27 Ekim 2015 Salı

hikayenin bir yerinde okuyana "hadi canım" dedirten, ibretlik kısa hikaye

durakta taksim otobüsünü bekliyorum. eminönü'ler bir bir geliyor ama bir türlü taksim otobüsü gelmiyor. can sıkıntısı beni, elimdeki akbili devinim halinde kabına sokup çıkarmak ve bu sırada etrafımdakileri kesmeye teşvik ediyor. (hep can sıkıntısından yani, yoksa hep ben kendi işinde gücünde bi insanım, evet!)

duraktakilerin kimlik tespini aşağı yukarı yaptıktan sonra etrafa sarmışken durağa deri ceketli bi oğlan geliyor. elinde kitap var. ahan da yeni eğlence! kitabın sadece sırtından kitabı tahmin etmeye çalışıyorum. say yayınlarının düşünürler serisi zannımca; yarısı kırmızı sırt ve logodan çıkarıyorum. e çok kalın da değil, schopenhauer mi acaba. "gerçi o seride başka kim var biliyor musun seni cahil!" diye kendimi paylarken  çocuk cebinden kalem çıkarıyor ve durağa yazı yazmaya koyuluyor. oha diyorum şiir sokakta'ya çattık iyi mi! bakalım acep ne yumurtlayacak!

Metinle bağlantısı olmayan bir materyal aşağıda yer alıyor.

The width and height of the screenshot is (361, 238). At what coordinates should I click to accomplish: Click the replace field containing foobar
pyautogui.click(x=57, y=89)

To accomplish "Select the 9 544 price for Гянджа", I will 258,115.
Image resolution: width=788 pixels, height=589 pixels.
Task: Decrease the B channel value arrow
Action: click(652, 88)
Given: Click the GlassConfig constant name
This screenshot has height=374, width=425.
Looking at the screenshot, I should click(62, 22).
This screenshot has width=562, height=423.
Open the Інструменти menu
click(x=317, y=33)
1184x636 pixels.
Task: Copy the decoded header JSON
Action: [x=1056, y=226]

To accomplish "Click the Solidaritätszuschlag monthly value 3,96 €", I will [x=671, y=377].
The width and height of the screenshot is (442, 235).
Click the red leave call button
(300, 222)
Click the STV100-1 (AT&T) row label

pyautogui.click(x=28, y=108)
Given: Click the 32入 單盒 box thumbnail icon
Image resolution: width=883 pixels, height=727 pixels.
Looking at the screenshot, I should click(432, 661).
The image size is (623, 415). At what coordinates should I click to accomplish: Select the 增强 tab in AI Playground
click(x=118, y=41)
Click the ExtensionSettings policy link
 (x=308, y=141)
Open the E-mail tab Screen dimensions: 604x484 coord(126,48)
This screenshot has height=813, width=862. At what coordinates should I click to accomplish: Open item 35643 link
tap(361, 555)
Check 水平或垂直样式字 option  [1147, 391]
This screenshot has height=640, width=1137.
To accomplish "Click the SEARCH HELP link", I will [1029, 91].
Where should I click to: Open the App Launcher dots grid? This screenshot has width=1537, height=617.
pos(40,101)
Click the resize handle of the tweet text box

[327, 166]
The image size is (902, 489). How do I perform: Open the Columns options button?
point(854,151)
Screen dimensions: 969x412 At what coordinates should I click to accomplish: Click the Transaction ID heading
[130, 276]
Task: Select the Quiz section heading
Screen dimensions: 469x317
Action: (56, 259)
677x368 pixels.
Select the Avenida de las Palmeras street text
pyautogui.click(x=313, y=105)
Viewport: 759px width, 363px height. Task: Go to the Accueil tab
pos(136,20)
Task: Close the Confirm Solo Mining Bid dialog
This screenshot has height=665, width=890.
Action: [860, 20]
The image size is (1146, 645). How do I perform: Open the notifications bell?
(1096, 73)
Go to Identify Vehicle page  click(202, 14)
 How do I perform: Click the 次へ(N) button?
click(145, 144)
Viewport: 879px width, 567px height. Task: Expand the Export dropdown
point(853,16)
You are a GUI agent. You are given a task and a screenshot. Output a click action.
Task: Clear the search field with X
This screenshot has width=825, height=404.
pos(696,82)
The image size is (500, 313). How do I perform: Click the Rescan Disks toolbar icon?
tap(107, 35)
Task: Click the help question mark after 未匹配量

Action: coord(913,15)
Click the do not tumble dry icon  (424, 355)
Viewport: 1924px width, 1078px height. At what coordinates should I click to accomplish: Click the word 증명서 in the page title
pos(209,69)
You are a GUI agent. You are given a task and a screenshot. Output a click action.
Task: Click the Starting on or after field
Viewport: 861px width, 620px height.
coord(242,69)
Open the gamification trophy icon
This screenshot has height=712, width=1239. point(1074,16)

durak ahalisi olaraktan heyecanla yazdıklarını okumaya çalışıyoruz. yazısı da kargacık burgacık, okunmuyor. "tom was there" diye okuyorum önce ilk kelimeleri. anam diyorum yabancıymış da! demek ki kitabı yanlış tahmin ettim. yanlış tahminime üzülürken çocuk alt satıra geçiyor. allah allah schopenhauer mi yazdı o?! olaya verdiğim ehemmiyet artıyor. gözlerimi iyicene kısıp üst satırı tekrar okuyorum. o yazıyor ben okuyorum derken tamamladığında  pörtlemiş gözlerimle ibretlik bir ana tanıklık etmenin hazzını yaşıyorum. efenim gencimizin altına imzasını attığı dörtlük şöyle diyor: 

"tom waits dinlemeyen,
 schopenhauer okumayan,
 tekila shot yapmayan
 birine gönül vermeyin". 

sonra bu yazıların ışığında çocuğa daha dikkatli bakıyorum: kulağında kulaklık var. tahmin edelim acaba ne dinliyor? deri ceketi, siyah dar kotu ve siyah botları ve onlara eşlik eden siyah uzun sakalı... elindeki kitabın kapağı görülüyor artık ve malumunuz. schopenhauer'in beyaz elektrik çarpmış saçları, lordlar kamarasından resmedilmiş yüzü artık net görülüyor. çocuksa yazdığı yazıdan sonra durakta ne kadar ilgi çekti bunu anlamaya çalışıyor. allahım diyorum ne düz insanlar, fotoğrafını çekseydim keşke çocuk yazarken, elindeki kitabı zumlayaraktan. nasıl da cazibe nesnesi olarak görüyor kendini, elindeki kitap, kulağındaki müzik, giyimi kuşamı ile seçkinler sınıfından halka sesleniyor ve diyor ki : "sevin beni ey halkım!" ; öylesine kültürlü, sofistike, melankolik ve çılgın biriyim ki... sanki bir reklam çekiminin içindeyiz.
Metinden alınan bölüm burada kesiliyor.